While many women would find the tests to be valuable for this reason, the notion of knowing one’s reproductive senescence can sound a bit Brave New World-ish. As a female friend said to me, “I wouldn’t want to know my ‘sell-by’ date.”
In any event, ovarian-reserve screening tests would never solve all the mysteries of reproduction. The ability of any given couple to conceive without technological assistance depends on factors other than the number of healthy eggs. In men, these can include anatomical and sperm abnormalities; in women, uterine problems, say, or blocked fallopian tubes.

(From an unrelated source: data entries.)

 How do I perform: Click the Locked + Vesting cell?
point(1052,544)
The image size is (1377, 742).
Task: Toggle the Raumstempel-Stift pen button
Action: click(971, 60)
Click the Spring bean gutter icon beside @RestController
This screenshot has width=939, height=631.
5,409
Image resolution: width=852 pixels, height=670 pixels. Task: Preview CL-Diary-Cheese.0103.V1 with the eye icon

For now, then, instead of looking to technology for data it can’t reliably provide, perhaps we should ponder the low-tech information that is readily available. Among women who turn to in vitro fertilization and its ilk—a category called assisted-reproductive technologies, or ART—success rates dwindle dramatically as a woman ages. For instance, in 2001, ART cycles in 32-year-old women resulted in a live-birth (or births) 36.8 percent of the time. By comparison, only 11.4 percent of ART cycles in women aged 41, for which the woman used her own (not a donor’s) eggs, resulted in a live-birth. One infertility doctor recommended to me that everybody who’s 30 should spend a day in an IVF clinic, just to observe the experience. “You’re going to see so much misery,” he told me, “that you’ll go home and throw your pills out the window.”
Or maybe you won’t. Not every woman desires children. But knowing for certain that you don’t desire children and won’t later in life regret not having them—if only there were a test for that.